President Obama and the Democratic Party may have won the politics—all tax increases, no spending cuts, with public opinion firmly behind them—but the real losers are not the Republicans now in disarray, with approval ratings at record lows.

The real losers of the fiscal cliff deal are the American people, the middle and lower classes who comprise the backbone of the economy.

The fiscal cliff deal extended and enacted a series of tax cuts—the Bush tax cuts for individuals making less than $400,000 and married couples making less than $450,000, respectively, a $5 million exemption for the estate tax that increases with inflation (a courtesy not extended to the minimum wage) and corporate tax cuts in the neighborhood of $75 billion that benefit such “hard-pressed” entities as NASCAR and Hollywood.

There was one glaring omission: the payroll tax cut.

The expiration of the temporary Social Security payroll tax reduction means working people will see their after-tax income go down unless they pay into an alternative program, such as a pension fund. Seventy-seven percent of households will see a tax increase, from 4.2 percent to 6.2 percent of wages, amounting to an average of $1,635 per household annually, according to the nonpartisan Tax Policy Center.

The 6.2 percent rate was reduced by two percent when Congress passed a tax cut through the Tax Relief, Unemployment Insurance Reauthorization, and Job Creation Act of 2010 to help the middle and lower class affected by a sluggish economic recovery.

President Obama signed the bill into law Dec. 17, 2010. Congress meant for the tax cut to last only through 2011, calling it a “holiday.”

With economic malaise still persistent at the advent of 2012, Congress passed a two month extension of the tax cut in December 2011, and another February 2012 extension until the end of last year despite significant Republican opposition. With 2013 approaching and the fiscal cliff upon us, neither side of the political aisle pushed for the tax cut extension as part of the fiscal cliff deal.

Republican opposition to a tax cut extension is unclear and variable. Democratic opposition is more clear and unified: a continual tax cut will lessen the revenue for Social Security, possibly undermining this vital program.
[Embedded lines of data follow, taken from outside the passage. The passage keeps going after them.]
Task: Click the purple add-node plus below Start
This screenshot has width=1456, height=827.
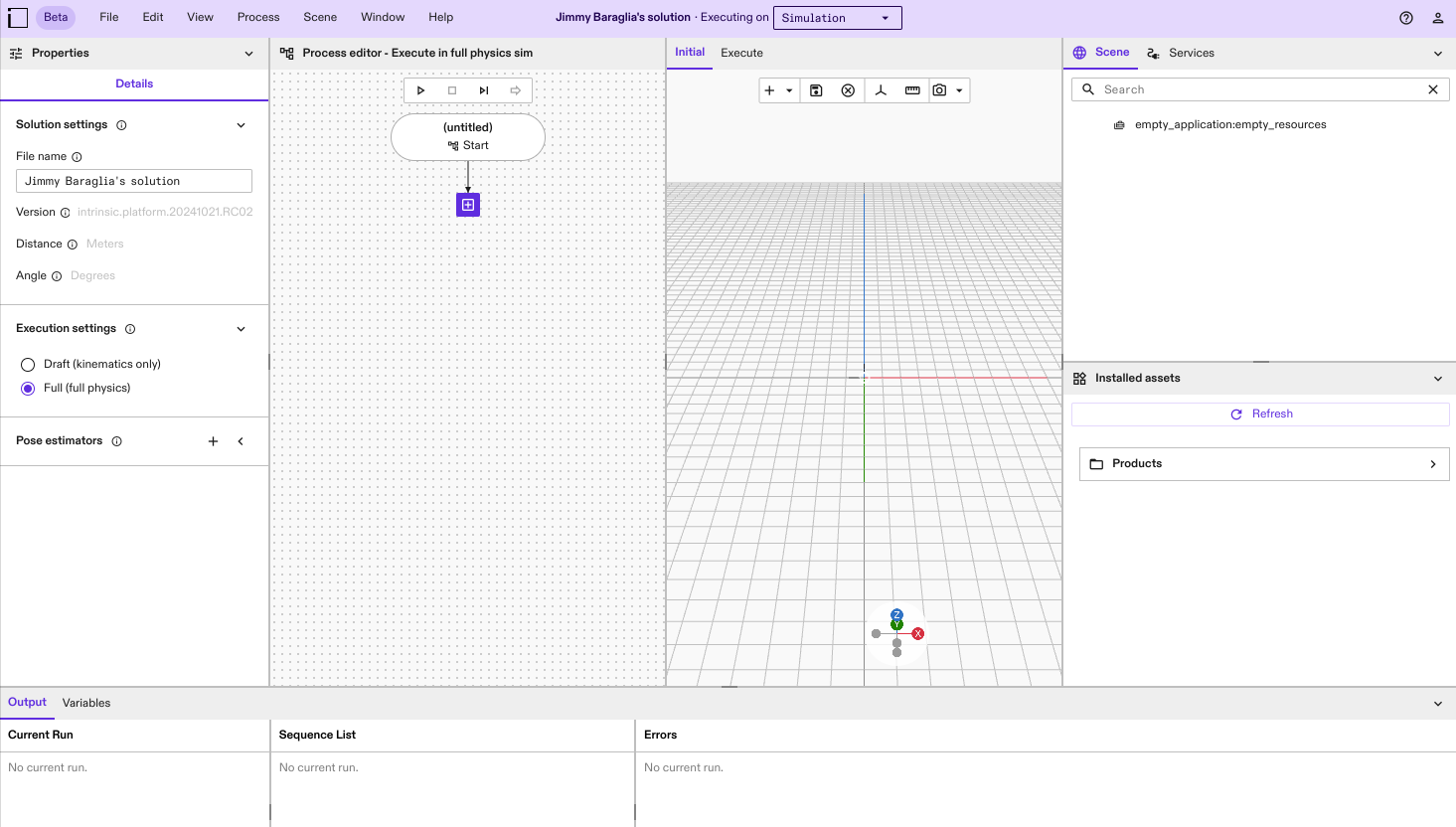Action: tap(468, 205)
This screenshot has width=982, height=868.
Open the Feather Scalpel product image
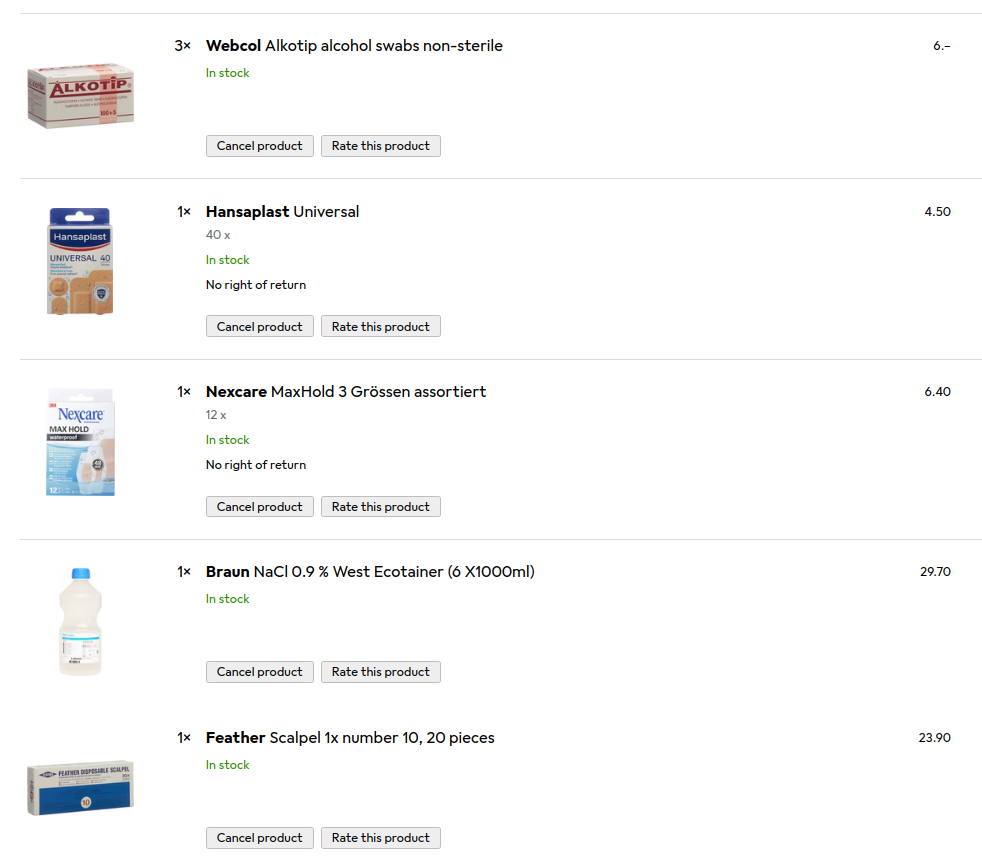click(x=80, y=787)
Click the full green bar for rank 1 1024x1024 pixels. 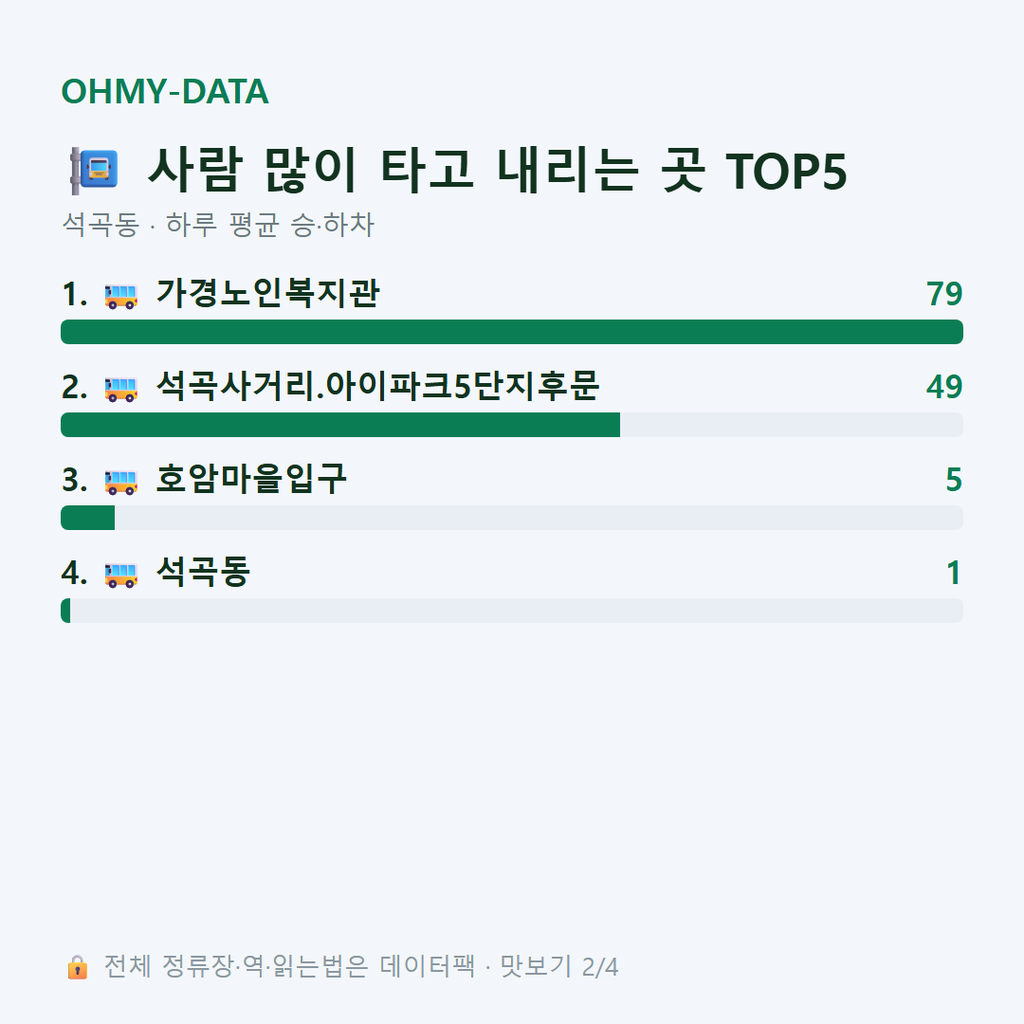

But this is a vapid excuse. The original bill called for any shortfall in the Social Security trust fund to be paid for out of general revenue.

The intention behind extending the tax cut was not simply the moral conviction of helping the struggling working class—there are measurable macroeconomic consequences. Because a tax increase on the middle and lower class will mean a decrease in overall consumer spending, the nonpartisan Congressional Budget Office predicts that the tax hike will cost the United States about 500,000 jobs.

Only Congress can pass tax related measures. Contact your representative (Nancy Pelosi represents San Francisco) and Senators Dianne Feinstein and Barbara Boxer and urge them to renew the payroll tax cut until national unemployment is sufficiently low (close to 5 percent).